A lovely mom hurried towards me with 2 young children, both wearing adorable rain coats and brightly colored splash boots. However, I could tell she was in a rush to get them to the daycare around the corner while they aimed for every tiny puddle on the sidewalk. The adults all had the same: ‘why did it HAVE to rain this morning?’, expression on their faces. The only happy ones were the children & the dog! I laughed because I knew which category I was in, & you guessed it. I was on the happy side of the rainy street!
If you hold out a glass while its raining, it will never remain empty…it will be half full in no time! I wish I could have babysat for that mom because I had something that she didn’t this morning & probably wanted. Time. Time, to let her family play & splash around in the puddles. Time for not having to be worried about keeping happy little children clean & dry until they arrived at daycare.
It has been so many years since my Mom passed away but as I wrote my last article about her & I picking berries together, that line about how I complained to go home to do my own stuff…I realized how much I wish I would have appreciated those times and savored them as I would now. However, I am thankful to have come to this peaceful, contented feeling in my spirit about my life. Some never do. How sad.
Rain is a part of summer that I love, but I tend to take it for granted…I mean it always ‘rains’ doesn’t it? Well, that’s what we think. But how would we feel if one day…it was gone?

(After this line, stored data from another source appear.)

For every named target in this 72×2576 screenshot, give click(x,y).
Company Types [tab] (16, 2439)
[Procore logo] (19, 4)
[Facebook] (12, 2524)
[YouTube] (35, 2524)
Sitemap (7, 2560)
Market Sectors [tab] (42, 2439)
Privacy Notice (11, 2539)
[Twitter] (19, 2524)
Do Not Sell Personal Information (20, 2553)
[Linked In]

I thought for sure I would be picking berries my whole life as a chore, but one day that was gone. I grew up and moved away. At our campfires, I loved it when huge raindrops landed on the glowing embers. They sizzled and made weird little sounds while tiny smoke clouds hissed at us. When I rode my bike to my friend’s house, there were often sudden little cloud bursts! I loved those too. They were always there. They probably still occur on that narrow prairie road under our piece of prairie sky, But I’m not there. It didn’t last forever. When I was a child, I thought like a child and everything was ‘forever’ …good or bad.
Moving forward is good and that is how life works…Its just nice to think that some of the good things in life ARE free. Rain is one of those things. Feel it! Then you won’t care about getting wet!
I am glad to be where I am. I love the memories and I love feeling appreciative about all my blessings. Rain, to me is a blessing.
At present, I can still go out picking berries, or mushrooms, fruit, & veggies, but those exact moments during my youth, were all slightly different, a one time happening. We don’t know why, when, or what can change, but that is the one certainty of life…it’s always changing. I have been learning this more than ever, lately. Live the moment, treasure the memory, even if its as simple as a rainfall. It’s one of a kind. It even smells differently, if only slightly, each time.
This morning, I treated my walk in the rain as though it might not always be around. If I miss this one, there won’t ever be another exactly the same. This morning’s rain had patches of sunlight peeking through which made everything glisten & sparkle like crystal. but today was my moment, my revelation of what a special morning it was, walking and being at peace with my Lord and feeling blessed for all I have. Yes, there is something about the rain…It makes me think about how much I love it. My Dad loved it. My Mom did too. My sister Alice & I loved it together. It poured the evening she left us. That was okay because I had to drive for an hour to get home and my mind was occupied by the wipers working at top speed. A week or so later, I planted a tree for her, in the rain, but it was a beautiful rain. As soon as it was planted the sun came out and shone directly on it. I know she loved it. And she would love the fact that I walked in the rain this morning & thought about her…a lot.